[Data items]
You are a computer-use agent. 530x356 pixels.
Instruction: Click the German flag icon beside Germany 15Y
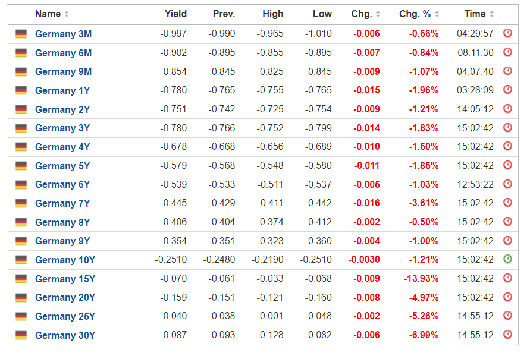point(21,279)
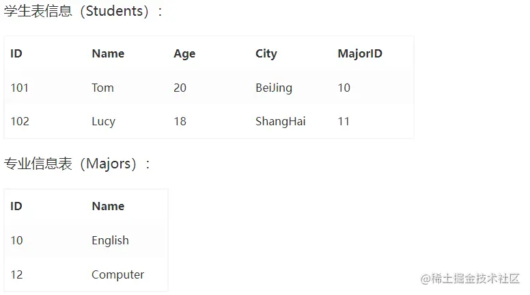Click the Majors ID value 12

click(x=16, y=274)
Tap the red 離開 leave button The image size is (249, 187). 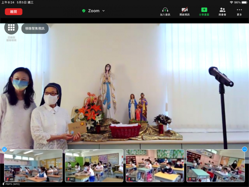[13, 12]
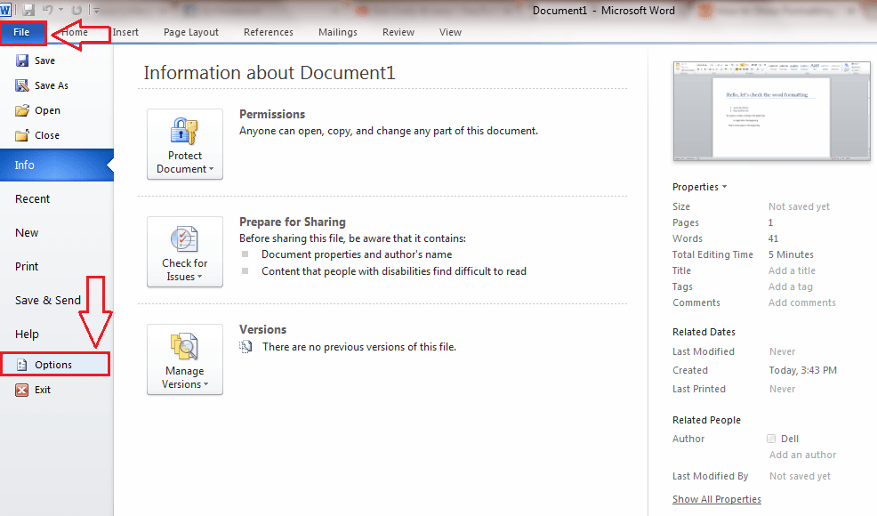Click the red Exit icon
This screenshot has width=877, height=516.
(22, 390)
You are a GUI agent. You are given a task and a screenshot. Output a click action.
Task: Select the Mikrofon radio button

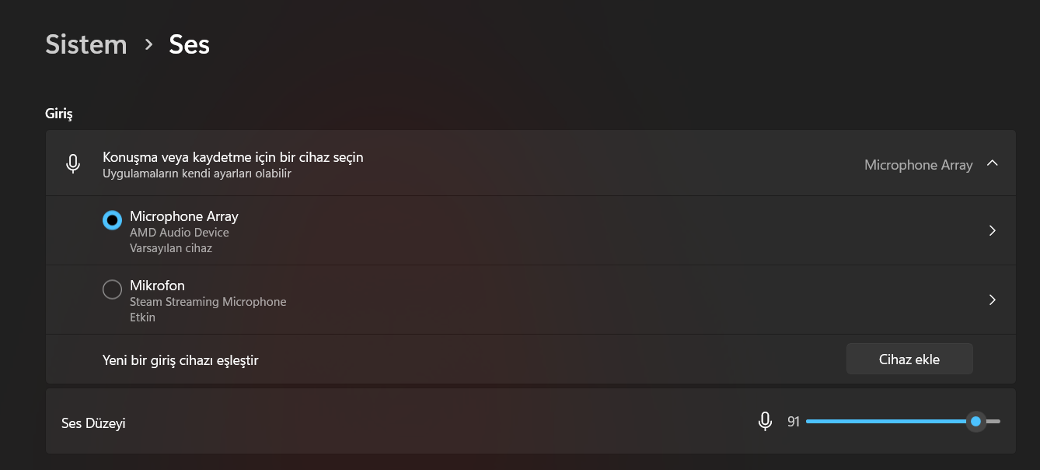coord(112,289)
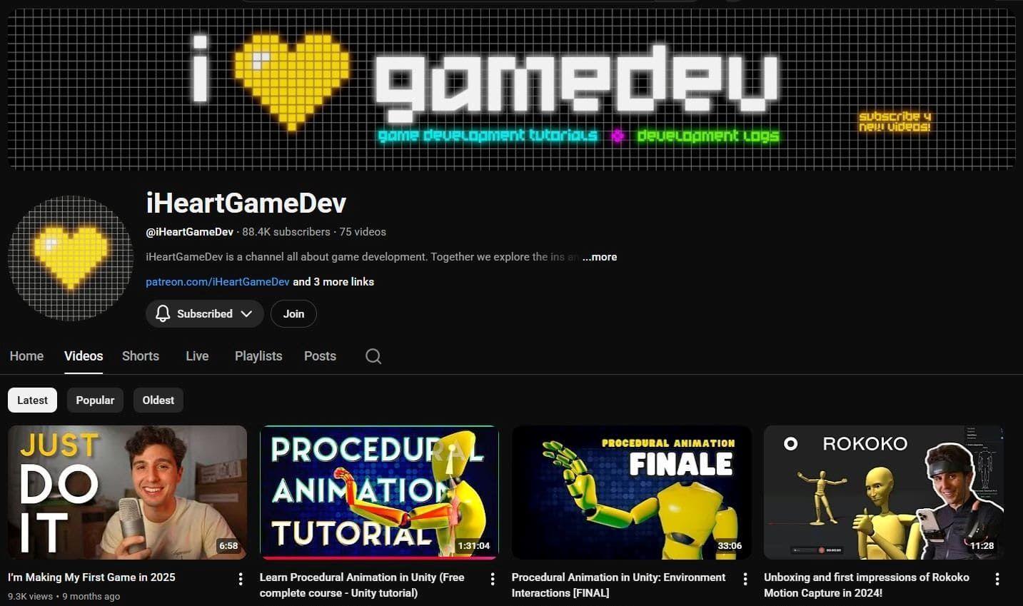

▸ EXERCISE PROMPT:
Would you please copy all lines in the data that contain the word "agent"?

▸ SOLUTION TO THIS TASK:
You are a computer-use agent. 530x356 pixels.
You are a GUI agent. You are given a task and a screenshot. Output a click action.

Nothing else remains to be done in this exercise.